Друзья стали приходить прощаться; впрочем, немногие решались переступить порог нашего "чумного" дома. Почему-то особенно помню расстроенное лицо В. Алексинского; ведь уезжала навеки не только я, но и его лучшие друзья Угримовы... За день до отъезда внезапно пришел и сам патрон Жан Лемерсье, мрачный, серый; он вдруг заплакал и сказал: "Вот когда я понял, что каждое су, которое я в жизни заработал, весь мой завод, все дело — всем я обязан только Кривошеину". Я ответила ему: "Месье Лемерсье, теперь уже поздно, ничего все равно не вернуть".
Отбытие было назначено с Лионского вокзала на вечер 19-го или 20-го апреля. Для нашей группы были зарезервированы два вагона второго класса, и сопровождал нас служащий консульства Рязанцев — он кое-как с помощью словаря кумекал по-французски. Мачеха ехала с нами — проводить до Марселя. Платформа была загружена провожающими. Вот вижу в окно М.В. Поленову, Товстолеса, Ступницкого. А вот под окном стоит и Шушу Федоров с фоксиком Топси под мышкой; Топси рвется к Тане Гревс и плачет, у Шушу лицо... ну, и не сказать, какое! Что это они делают? Зачем? - Так навсегда и осталось загадкой. Сижу в одном купе с Надеждой Владимировной и мачехой, чтобы быть всю ночь под бдительным надзором, — голова у меня все еще неважная. Henri de Fontenay и его жена довезли меня из дома до вокзала и сразу уехали. Henri говорит: "Простите, слишком тяжело оставаться до конца".

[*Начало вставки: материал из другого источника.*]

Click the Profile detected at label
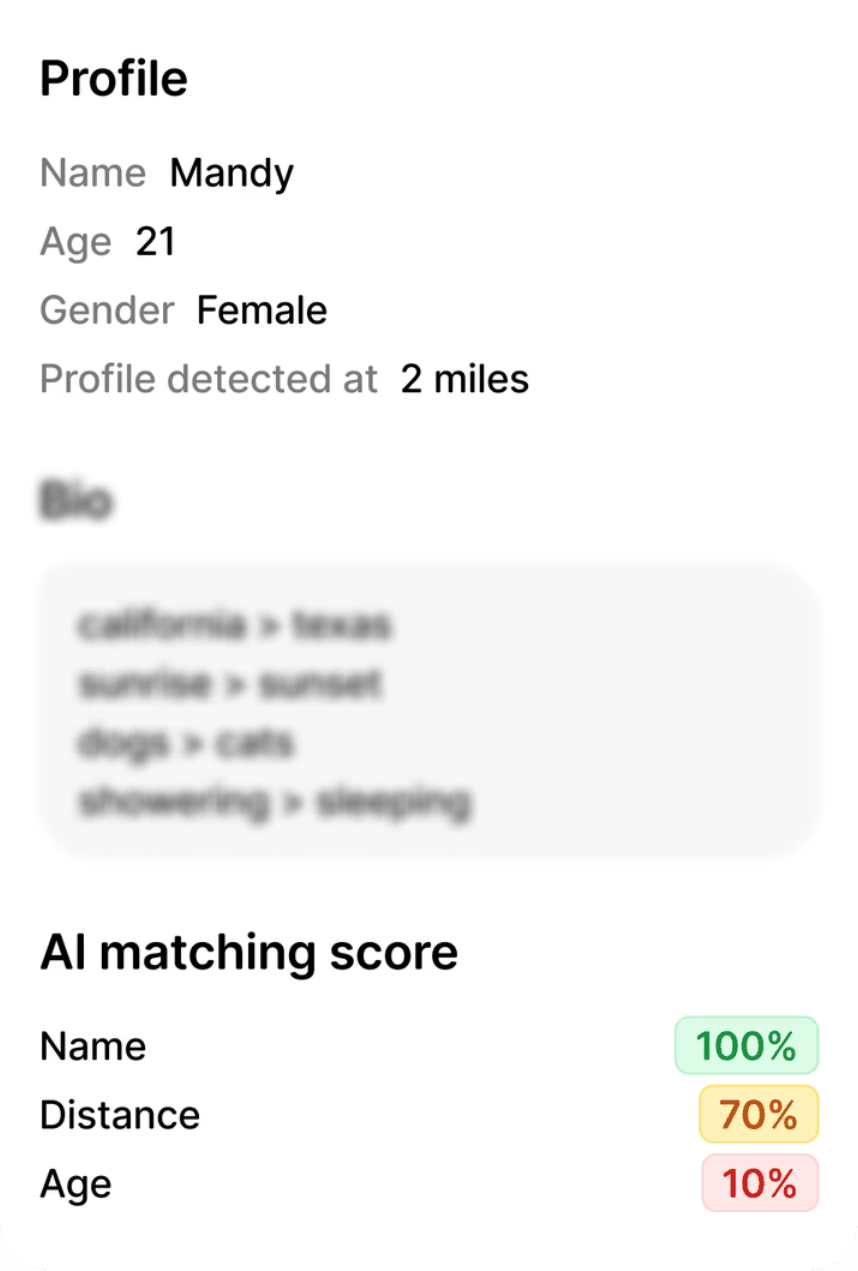858x1271 pixels. point(209,380)
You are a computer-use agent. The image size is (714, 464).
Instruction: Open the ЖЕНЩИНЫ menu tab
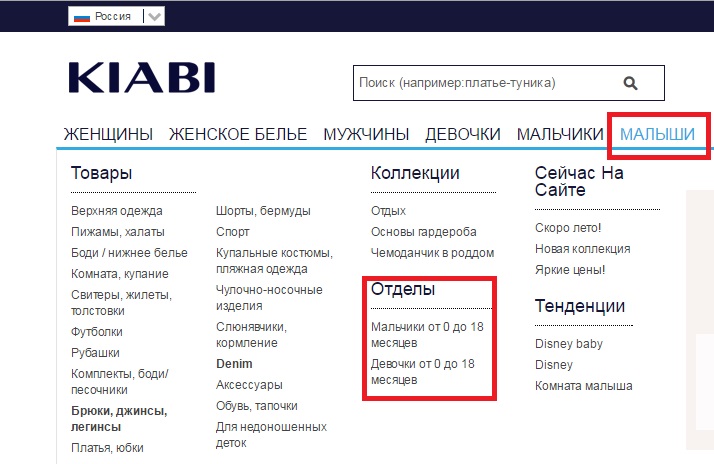tap(108, 134)
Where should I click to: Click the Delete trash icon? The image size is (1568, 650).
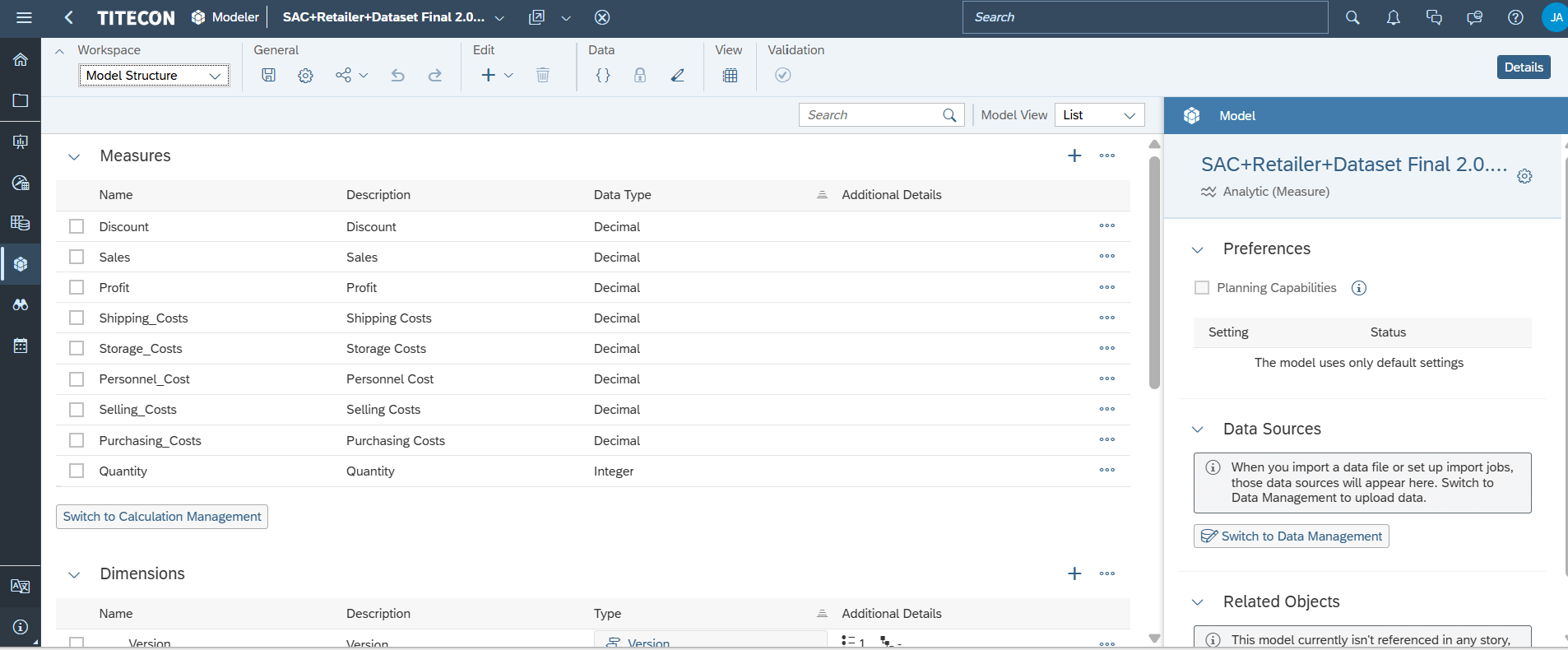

Поезд двигается все скорее; начинается длинная ночь до Марселя, колеса стучат, в голове у меня хаос, солома. Спать немыслимо. Посреди ночи потихоньку выхожу в коридор - и дальше, через тамбур, в другой вагон. Тут меня перехватывает из своего куце Вера Михайловна Толли, которую я почти и не знаю — добрейшая душа! Она меня усаживает рядом с собой, успокаивает -я болтаю чертову ерунду, хохочу... Но вот в дверях и мачеха с перекошенным с испуга лицом — кто его знает, что со мной, а она крепко спала и не заметила... Верно, Рязанцев успел ее угостить из своей неизменной фляжки.